Now statistically, of all the sporty people who are older than 30, only a very small proportion will be professional atheletes. So all the other ones have jobs - and so inevitably they will do most of their sport at the weekend. That totally accounts for why achilles tendons are usually seen in ‘weekend warriors’. It’s not because you are more likely to get one if you are a weekend warrior than if you are a professional athelete - it’s just that there are an awful lot more sporty people who are not professional (aka weekend warriors) than professional atheletes.
So what I take from all this (if it’s right) is that there should be no stigma attached to an ATR. It doesn’t show that you were trying to do too much, without being fit enough. The image ‘weekend warrior’ conjures up - of someone unfit who suddenly decides to show the kids how it’s done - is the wrong image. Lots of people on these boards sound really properly fit. And I (though no superwoman) have been running regularly pretty faithfully for nearly 20 years, and doing pilates and weight bearing besides. I am light, I can do (correction: could do) handstands… surely I didn’t get this ATR because I just wasn’t fit enough?
September 15, 2014
I just read some scary stuff about how likely I am to rerupture, or rupture the other achilles, and now I’m scared!
Can anyone clarify a couple of things?
1) How likely is it that I will rupture the other achilles over the course of my lifetime (I’m 39 now)?
2) Would I reduce the chance of rupturing the other achilles if I changed my lifestyle - maybe switched from running to swimming, for example? I don’t want to do this, but I might if it was definitely definitely the sensible thing to do.

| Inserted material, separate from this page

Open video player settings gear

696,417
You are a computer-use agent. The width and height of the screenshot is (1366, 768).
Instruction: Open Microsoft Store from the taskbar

3) As for my current rupture, when has the danger of rerupturing past?
September 15, 2014
I’m just starting week 5 of NWB. This is longer than is recommended on the protocols that I see a lot of you are following. It’s also longer than the nurses at my hospital thought I should be in a cast, but the doctor ‘was adamant’ and I didn’t feel up to the fight.
I like to hope that the extra time in plaster will have allowed the tendon to heal extra well, but the information that you all seem to have suggests the opposite. Oh well!
Now I have adapted to being in plaster quite well. I certainly have no problems sleeping in the cast (in fact I’m sleeping a massive amount), and I have tools (the iwalk, a knee scooter) to allow me to live pretty normally. I feel like I’ve forgotten what life is like when you can just walk around normally.
Anyway I have a question that I’ve been wondering about. When I switch from NWB to PWB, will life actually be *harder* for a while? At the moment I am whizzing about on the knee scooter, but I guess I’ll soon be hobbling very very slowly on the crutches while PWB? Will I be able to e.g. do the school run like this (1/3 mile there, 1/3 mile back)?